--- Exercise requirements ---
Swap "screenshot" for "screen capture" in the data from its beginning through the line containing "click(x=335, y=179)", inclusive. Reproduce those lines otherwise unchanged, leaving out the pictures.

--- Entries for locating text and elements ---
--
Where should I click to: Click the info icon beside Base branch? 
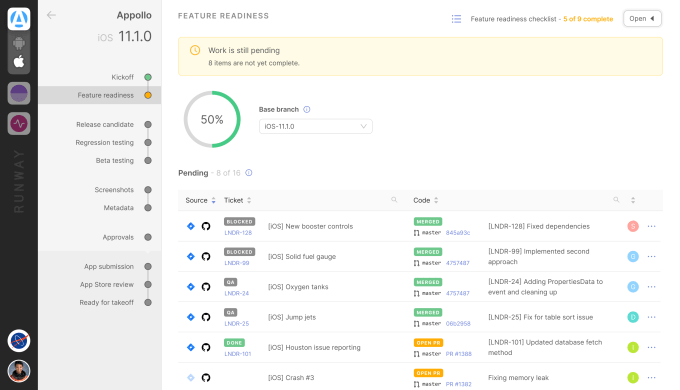coord(307,109)
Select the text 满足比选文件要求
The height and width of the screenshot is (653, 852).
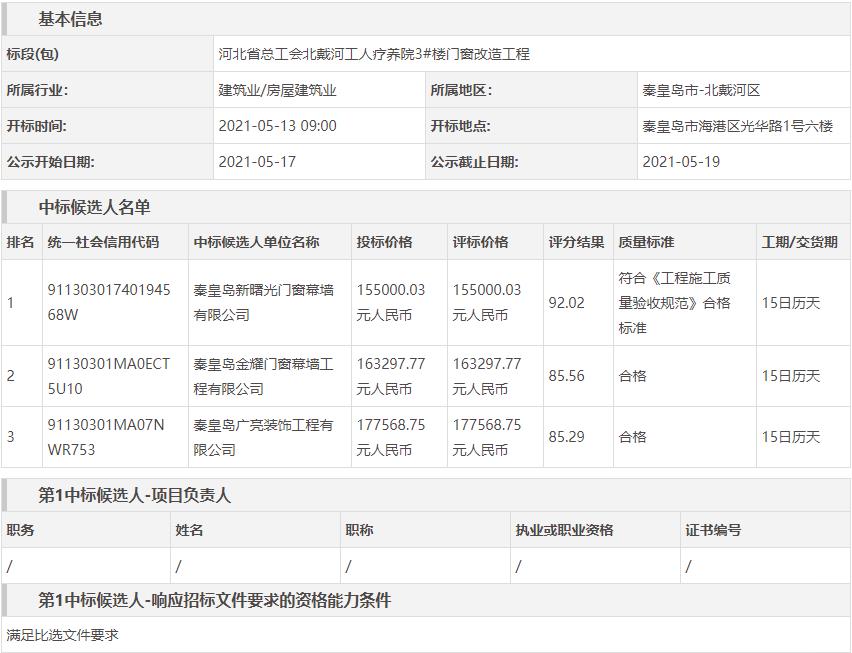click(62, 635)
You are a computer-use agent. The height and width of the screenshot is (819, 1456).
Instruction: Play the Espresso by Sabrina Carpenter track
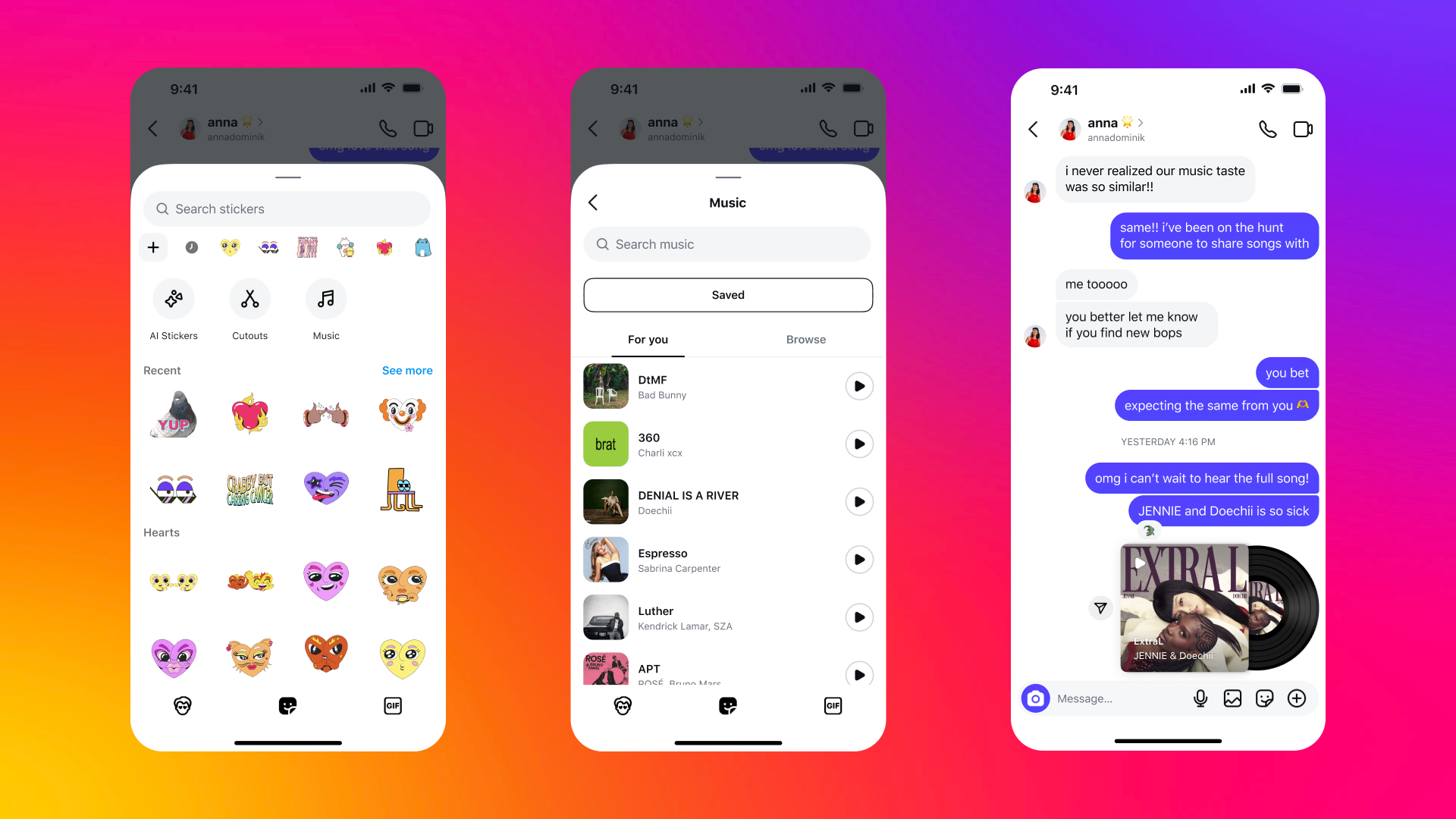857,560
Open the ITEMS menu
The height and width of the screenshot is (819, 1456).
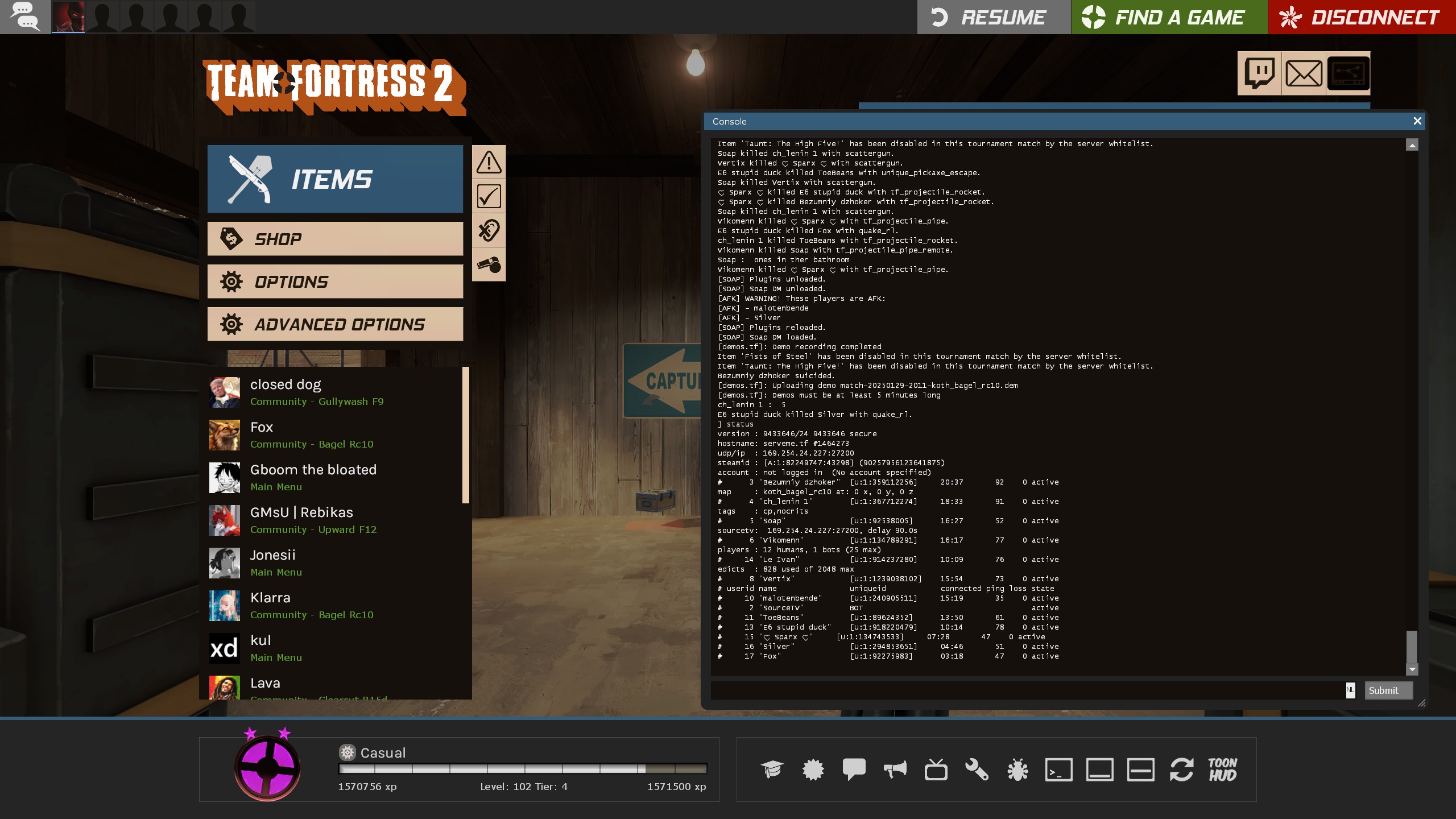click(x=335, y=179)
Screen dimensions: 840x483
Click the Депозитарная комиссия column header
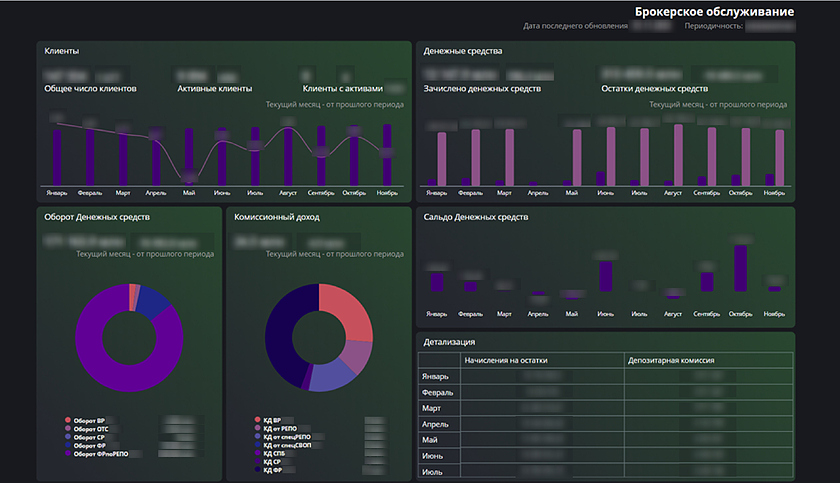(x=670, y=359)
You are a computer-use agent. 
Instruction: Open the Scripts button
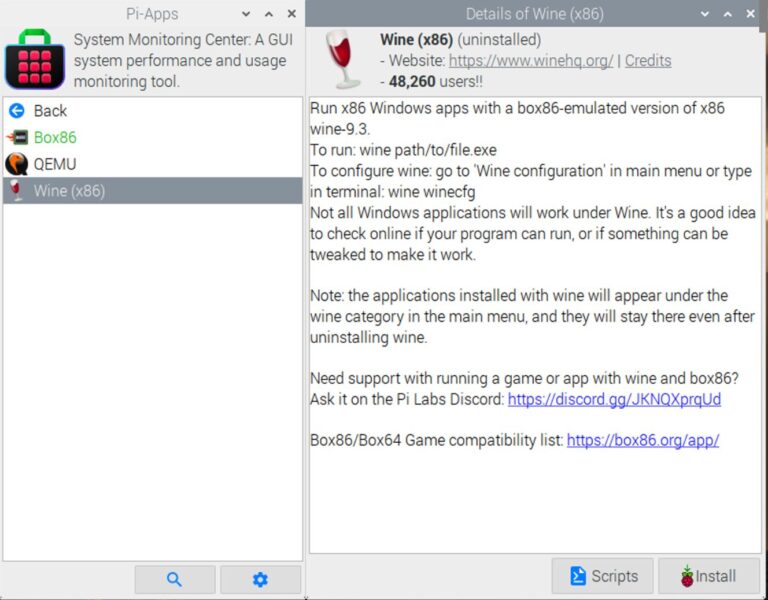click(603, 576)
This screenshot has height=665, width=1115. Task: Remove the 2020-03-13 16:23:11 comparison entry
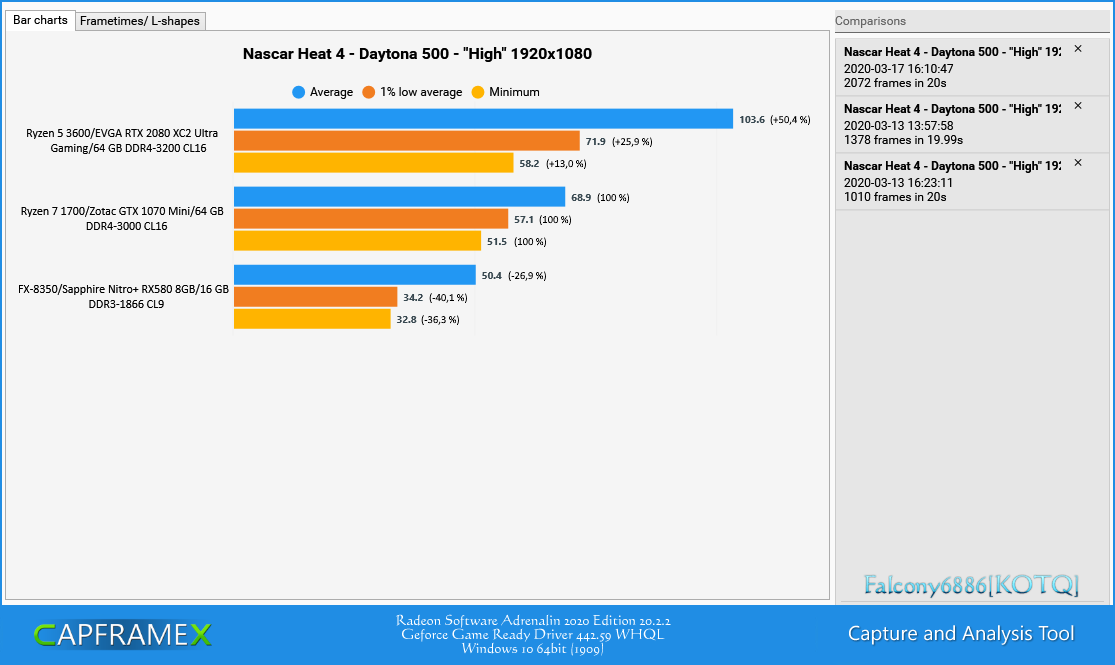(x=1078, y=163)
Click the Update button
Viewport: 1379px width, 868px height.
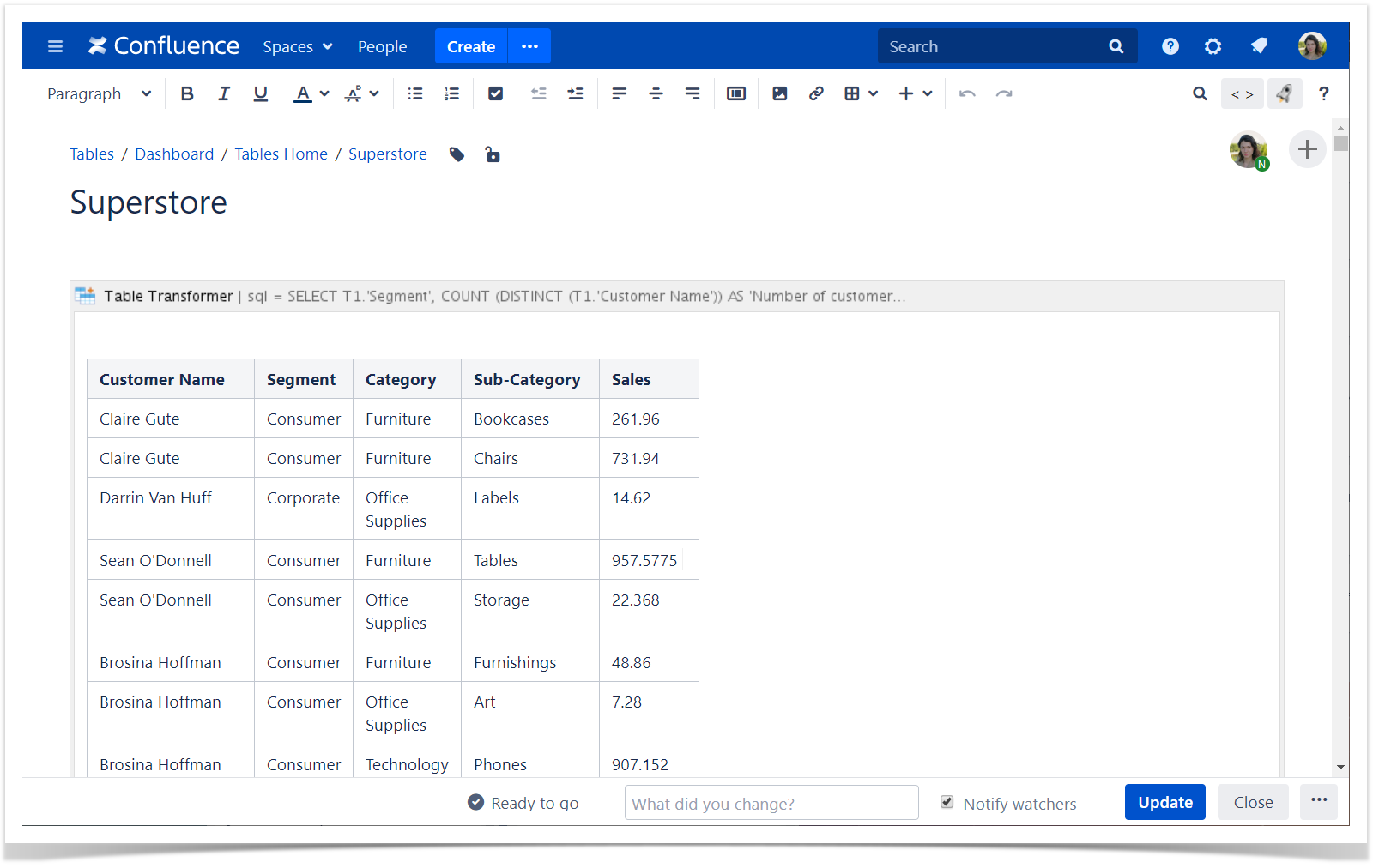click(1164, 802)
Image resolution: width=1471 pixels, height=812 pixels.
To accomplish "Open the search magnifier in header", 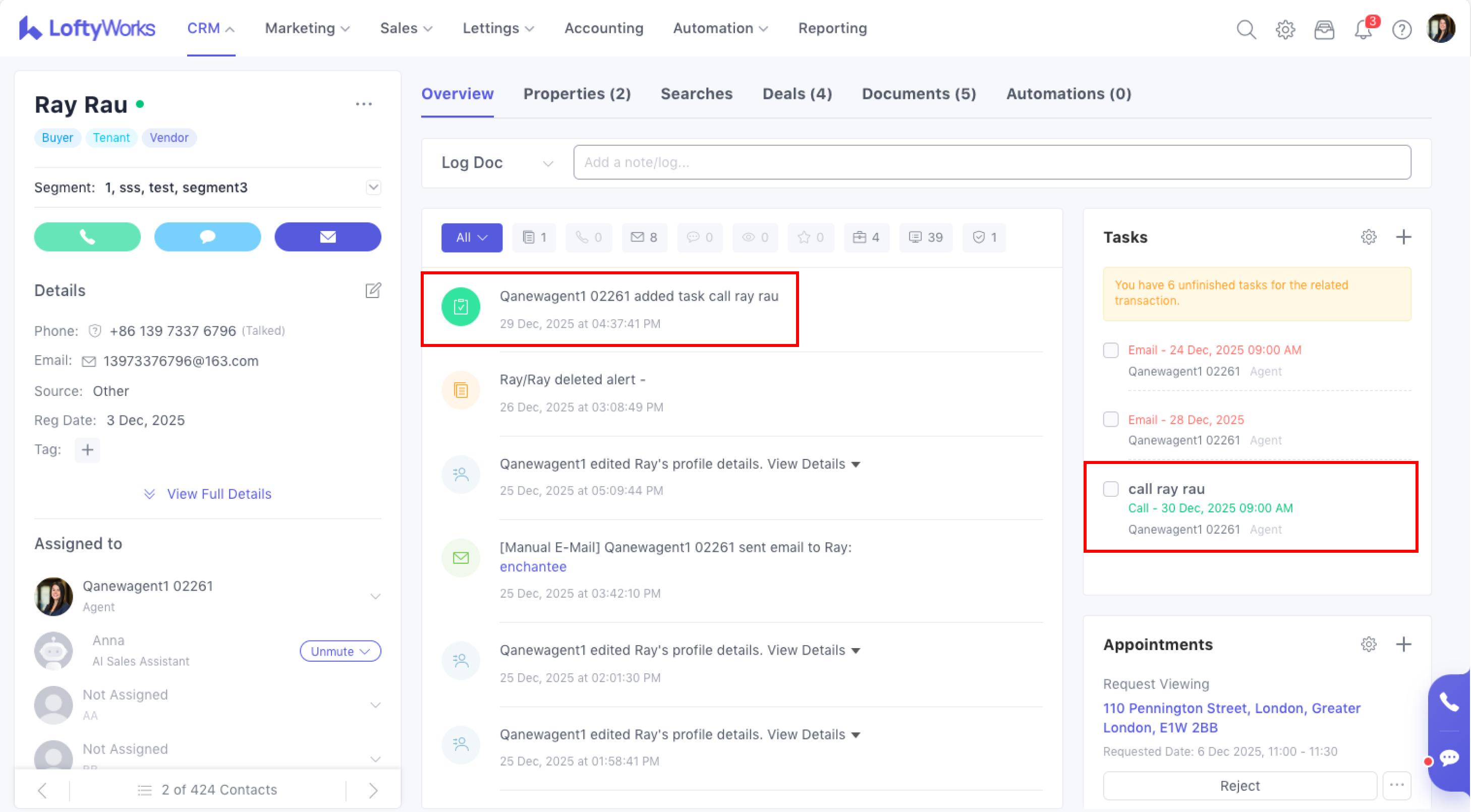I will [1246, 29].
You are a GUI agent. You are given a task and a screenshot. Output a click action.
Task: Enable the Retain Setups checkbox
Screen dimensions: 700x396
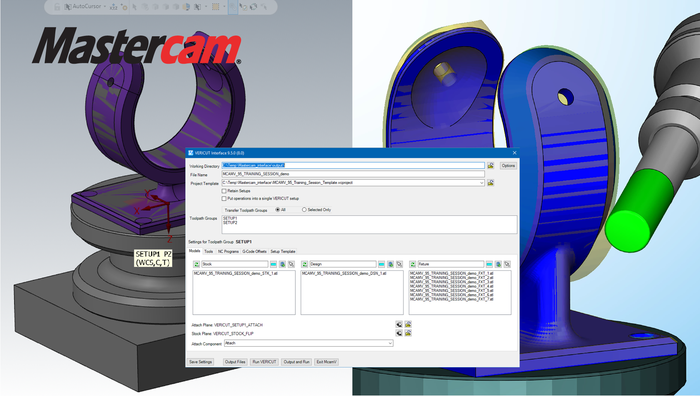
--
--- Written answer ---
Where should I click to: Click the info icon beside Base branch? 
coord(307,109)
Select the text 满足比选文件要求
The height and width of the screen capture is (653, 852).
click(62, 635)
You are a computer-use agent. The height and width of the screen capture is (819, 1456).
Instruction: Play the Espresso by Sabrina Carpenter track
857,560
Open the ITEMS menu
The height and width of the screen capture is (819, 1456).
click(x=335, y=179)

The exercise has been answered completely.